Sounds like a good discussion to have on which systems have the “best” or most realistic way of representing hit points/damage or health. Of the top of my head, I liked the West End Games D6 Star Wars approach but would need to refresh my memory of the exact details of the system. It was something like comparing rolls for damage with rolls for target’s strength (health) for the effect on the target, with intermediate effects reducing the target’s dice pool for subsequent actions. Been 35 years or so since I played it though and surely other systems have better mechanics for this.
I don’t see any difficulty in magic healing both physical damaage and luck though I think it would make an interesting world background to have seperate resources to restore luck and to heal damage.

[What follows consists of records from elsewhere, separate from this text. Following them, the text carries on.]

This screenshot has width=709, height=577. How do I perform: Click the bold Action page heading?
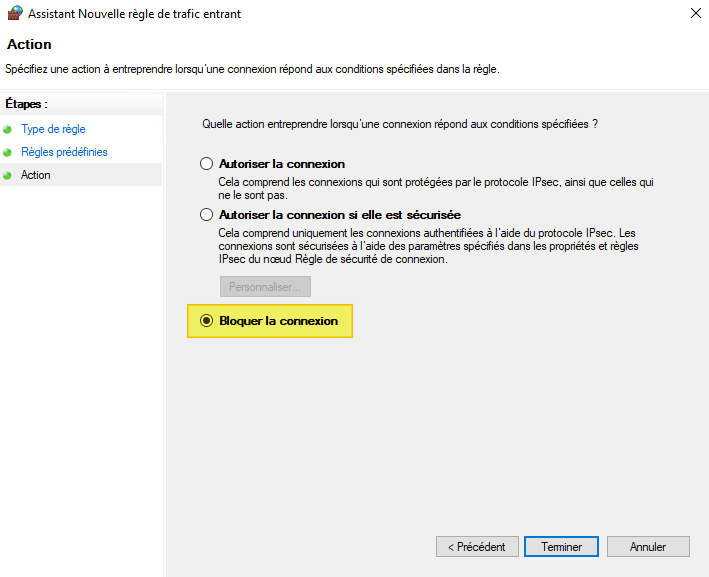tap(29, 45)
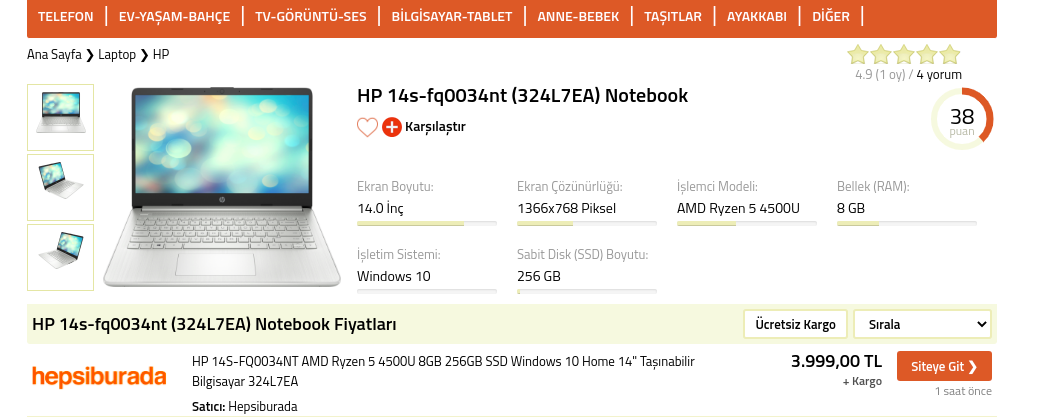The height and width of the screenshot is (419, 1039).
Task: Click the Ekran Boyutu rating bar
Action: coord(427,224)
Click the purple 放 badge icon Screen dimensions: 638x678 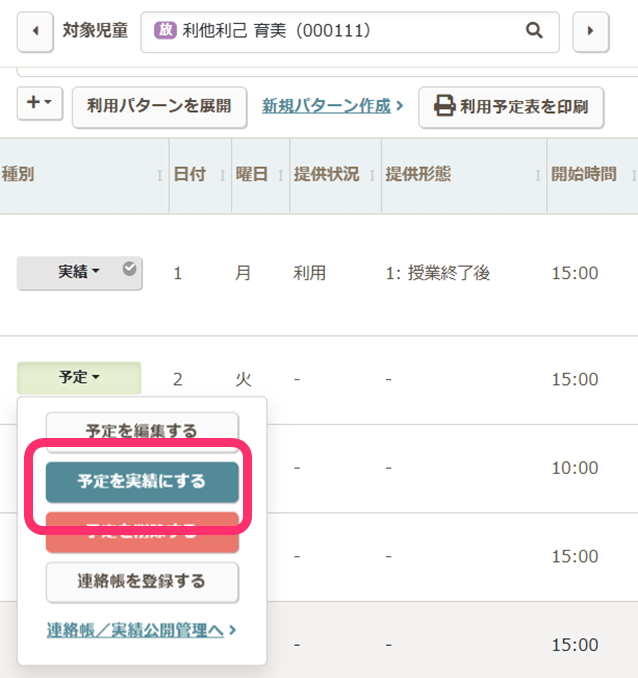pos(165,31)
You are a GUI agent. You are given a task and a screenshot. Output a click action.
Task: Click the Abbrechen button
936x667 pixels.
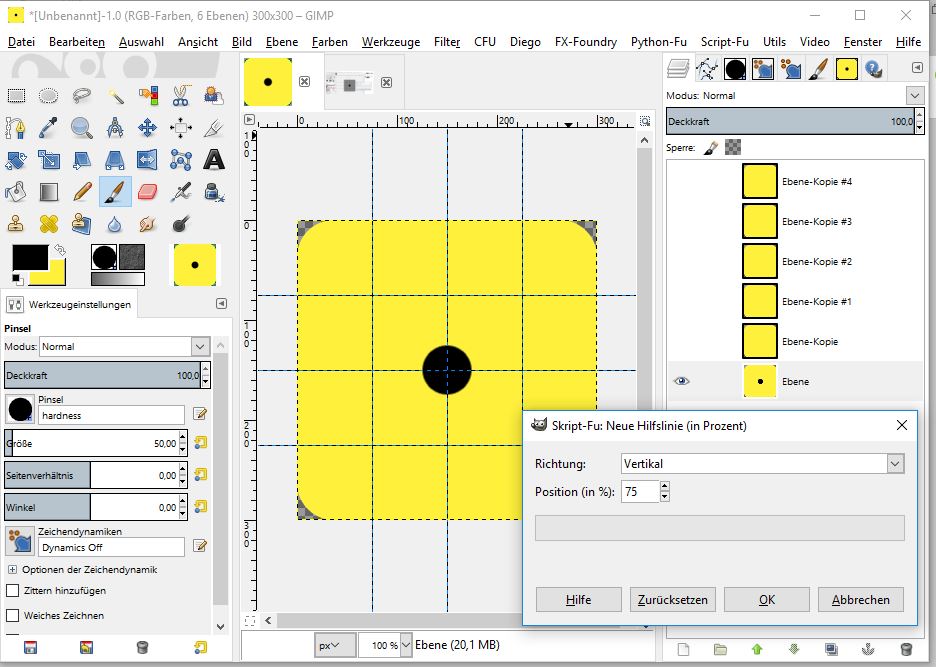pyautogui.click(x=860, y=600)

And yes, first aid should work differently from luck restoring. When you start to bleed and need an actual hands on healer that should be the point to realise how near your ending you have come.
I don’t expect this idea to run: there’s so much inertia and investment in the way things are now. But it makes sense to my mind.
And on the other tentacle I’m shouting this advice from way outside the DnD using community.
That’s the trick, isn’t it? We’re patching round this “why can A take ten times the damage that would kill B” when the answer is “because that’s what the D&D rules say, and lots of other games don’t have this problem”.
I think one of the reasons explanations for high hit points always feel a bit pasted on goes back to something else I mentioned in the episode: to me hit points are an imperfect abstraction, but to a die-hard rules-first player they are some kind of physical truth about the universe.